* Start Excerpt *

Numbers you see in a bank account are called deposits and are created by commercial banks, not the government.
The government provides $250,000 in FDIC deposit insurance for deposit holders. This makes bank deposits as safe as fiat currency for most people.
Bank reserves are a special kind of money issued by the federal reserve that only commercial banks can hold.
Commercial banks use bank reserves when they pay each other or anyone else with an account with the Fed.
Treasuries are a type of money that pays interest and can be readily turned into bank deposits by selling them in the market or by using them as collateral for a loan.
A balance sheet gives an overview of a bank’s assets and liabilities and every asset is counterbalanced by a liability.
At the end of the day, total assets must equal total liabilities plus equity.
When the Fed buys Treasuries or other assets, it pays for them by creating reserves.
When commercial banks need currency, they send bank reserves to the Fed, who then sends over an armored car with physical currency.
When payments are made to the US Treasury, such as tax payments, reserves leave the commercial banking system and enter into the Treasury General Account (TGA).
Bank deposits are created when a commercial bank creates a loan or when it buys a financial asset.
Rather than lending out deposits, a bank simply creates deposits out of thin air when it makes a loan.
A CBDC essentially allows everyone to have an account at the central bank (the Fed). While this would help streamline certain processes (like taxes), its true purpose is as a policy tool to swiftly conduct fiscal and monetary policy.
Treasury securities are essentially money for large investors.
Longer-dated Treasuries are more sensitive to expected changes in inflation and interest rates, so their market values fluctuate the most.
After Treasuries, the most liquid and safe assets are agency RMBS (residential mortgage-backed securities that are guaranteed by the government).
Wealthy people in developing countries often prefer to store part of their wealth in major currencies like the US dollar. Dollar currency is held internationally as a store of value like gold during the gold standard.
The level of central bank reserves held by banks is determined by the Fed’s actions and is unaffected by the amount of loans made by commercial banks.
The lending constraint for commercial banks is either regulatory or due to commercial conditions. Banks are only interested in lending if they can make a profit and widespread defaults make that difficult during recessions.

* End Excerpt *

## Required work:
a - In the passage on money and banking, rewrite the part that begins at the words that have "When payments are" and stops after "and monetary policy.", with "out of thin air" changed to "from nothing".
b - Answer these questions on the passage on money and banking:
(i) How much FDIC deposit insurance does the government provide for deposit holders?
(ii) What is the true purpose of a CBDC?
(iii) After Treasuries, what are the most liquid and safe assets?
c - Carry on writing the passage on money and banking from its last sentence.

* Start Dataset content *

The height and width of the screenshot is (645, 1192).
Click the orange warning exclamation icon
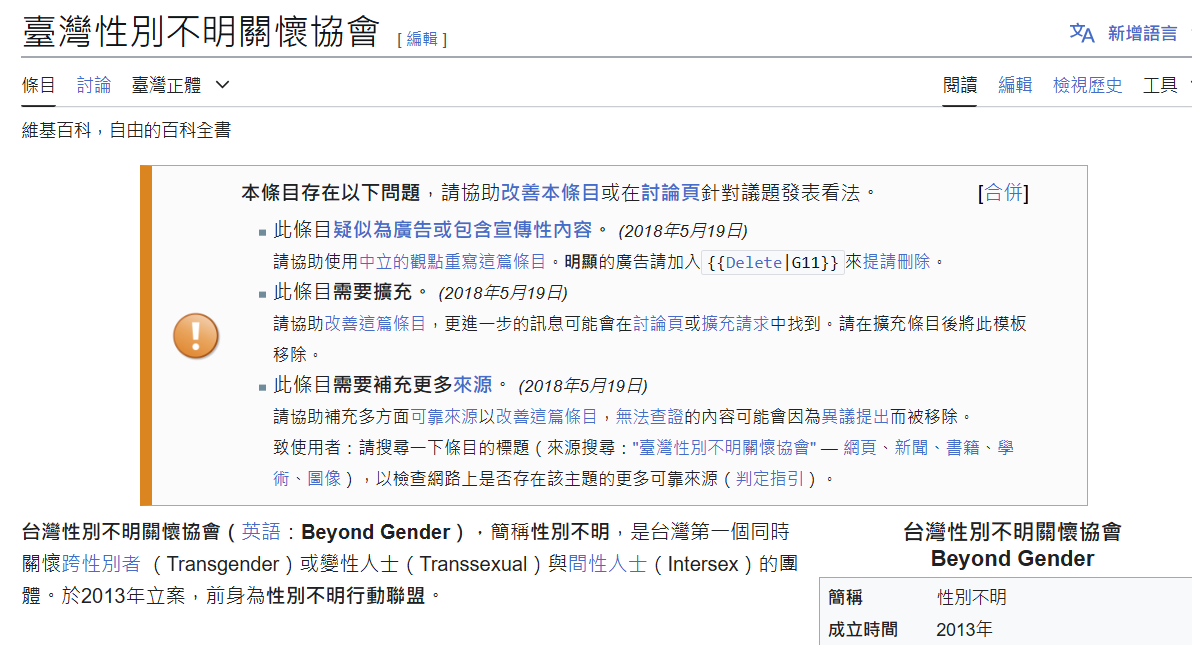[x=195, y=335]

* End Dataset content *

## Answers to the problems:
a -
When payments are made to the US Treasury, such as tax payments, reserves leave the commercial banking system and enter into the Treasury General Account (TGA).
Bank deposits are created when a commercial bank creates a loan or when it buys a financial asset.
Rather than lending out deposits, a bank simply creates deposits from nothing when it makes a loan.
A CBDC essentially allows everyone to have an account at the central bank (the Fed). While this would help streamline certain processes (like taxes), its true purpose is as a policy tool to swiftly conduct fiscal and monetary policy.

b -
(i) $250,000.
(ii) It is a policy tool to swiftly conduct fiscal and monetary policy.
(iii) Agency RMBS (residential mortgage-backed securities that are guaranteed by the government).

c -
Bank deposits are created when a commercial bank purchases an asset or creates a loan, and they’re destroyed when a loan or asset is repaid. Thus, the level of bank deposits is largely indicative of the level of loans made by the banking system.
The Fed has a dual mandate of full employment and stable prices.
The Fed thinks of the economy through the lens of interest rates.
Longer-dated Treasuries are less sensitive to changes in the overnight interest rate, so the Fed tries to indirectly influence them through QE.
The Fed’s goals with QE is to lower longer-term interest rates, with an increase in reserves and bank deposits being a necessary byproduct.
QE forces commercial banks to hold more of their assets in bank reserves, which drives non-banks to trade their bank deposits for higher-yielding corporate debt or speculate in equities.
The basic business model of a commercial bank is earning the difference in interest rates between the assets it holds and the liabilities it owes.
Since banks are historically prone to banking crises, they are heavily regulated. One regulation is a leverage ratio and another is a capital ratio, which requires them to hold a level of capital in line with the riskiness of their investments.
The offshore dollar banking system can only be understood through the Bank of International Settlements (BIS) data.
The Treasury Department does not decide how much debt to issue, congress does. The Treasury Department does, however, decide how to go about the funding. They can issue more longer-dated debt to steepen the curve or issue shorter-dated debt to flatten the curve.
The basic business model of a shadow bank is to use shorter-term loans to invest in longer-dated assets, and rather than being creators of money, they are simply intermediaries.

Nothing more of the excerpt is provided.